Ok, tommorow marks the end of the Berlin Airlift in 1949. It began in June 1948 when the Soviet Union blockaded Western Berlin from all supplies. Berlin was entirely inside the Soviet occupation zone, but was split between the victorious powers. The Soviets cut off Berlin in 1948 in an attempt to force the Western nations to accept its demands concerning Germany. The Allies turned instead to the sky. While roads, railroads, and rivers were blocked by the Soviets, the treaty signed in 1945 had designated three airspace corridors allowing access to Berlin from the West. There was only one way to stop an aircraft: Shoot it down. And shooting down an unarmed aircraft in a treaty-protected zone would be an unquestionable act of war. On June 25, 1948 the airlift began and lasted for fifteen months. While the blockade was lifted in May of 1949, the last plane of the airlift flew on September 30. During those months, over 75,000 people from the US, England, France, Germany, Australia, South Africa, New Zealand, and Baltic State reufgees loaded and flew over 2,300,000 tons of vital supplies to the people of Berlin in the greatest humanitarian airlift in history.

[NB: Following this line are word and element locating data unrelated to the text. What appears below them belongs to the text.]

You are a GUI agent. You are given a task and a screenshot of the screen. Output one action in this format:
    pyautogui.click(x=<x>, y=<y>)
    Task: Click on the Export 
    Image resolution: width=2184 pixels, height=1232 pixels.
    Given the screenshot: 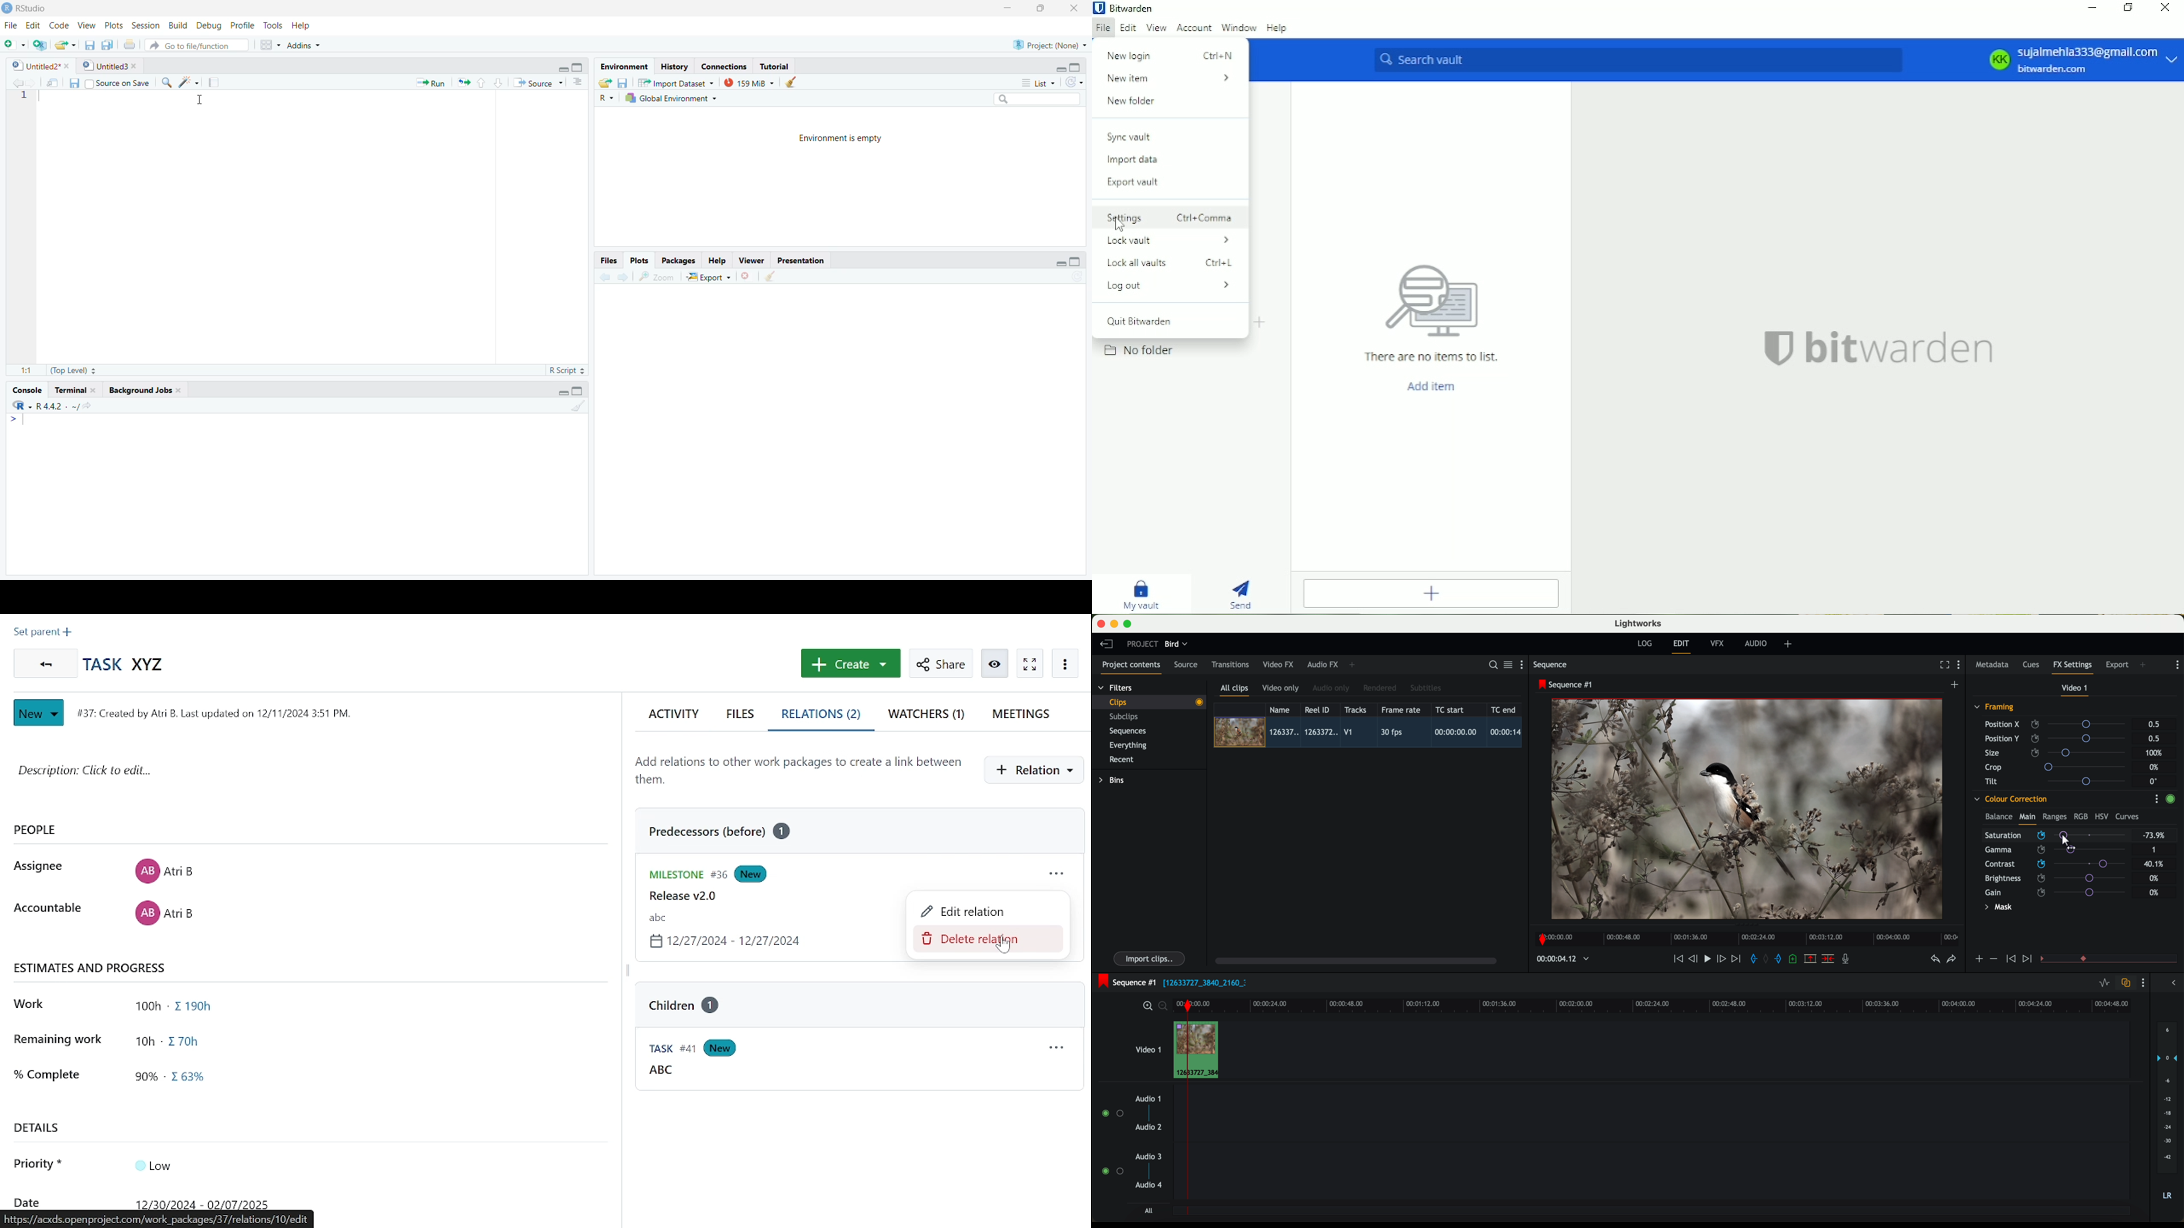 What is the action you would take?
    pyautogui.click(x=709, y=276)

The US and its allies had won a major Cold War victory, and without firing a shot. And so, our first "Memorial Monday" is dedicated to these men and women who showed the Soviets that beating us just would not be that easy.
Photos taken at an airshow at Beaufort, South Carolina in spring 2004.
The Spirit of Freedom is a Douglas R5D transport that participated in the Berlin Airlift, and now flys as a memorial to these brave men who saved Berlin.